January 23, 2018
CMU Students Develop Innovative Energy Solutions at Build18
By Emily GiedzinskiMedia Inquiries
The Electrical and Computer Engineering (ECE) Department at Carnegie Mellon University hosted its annual Build18 festival Jan. 15-19. More than 300 students from different disciplines came together to create projects that develop their technical and creative skills. The final result was a real product they demoed on the last day. Some of these students created work that relates to energy and sustainability. Learn about some of the energy-related projects featured at Build18:
The Arduino-based (open-source electronic platform utilizing hardware and software) smart garden, powered by solar energy, has a sprinkler that moves in 2-D space. It automatically waters plants and has the ability to collect plant data.

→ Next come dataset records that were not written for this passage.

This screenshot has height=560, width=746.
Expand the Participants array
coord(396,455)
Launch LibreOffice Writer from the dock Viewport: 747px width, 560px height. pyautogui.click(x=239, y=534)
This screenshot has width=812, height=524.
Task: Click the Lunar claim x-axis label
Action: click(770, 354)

One team paired up to develop an autonomous RC Car that could be used for future explorations not limited to autonomous driving. Using a raspberry pi, a small single board computer, the group partnered to develop an autonomous RC car that abides by traffic rules and can respond to unexpected obstacles.
This team designed footwear that will generate electricity as one walks. They used hydropower to generate the electricity. The students then transformed that energy for use by devices like an iPhone.
“For a long period of time, people kept reaching out to nature for a new source of power due to the energy shortage. They haven’t realized that they, themselves can create a large amount of energy,” said ECE student Rouhai Ge who is part of the Electricity Generating Footwear team. “For so long, this energy has been wasted while we move. But if this energy can be collected and transformed into electric power, not only are fuels saved, but also nature is protected.”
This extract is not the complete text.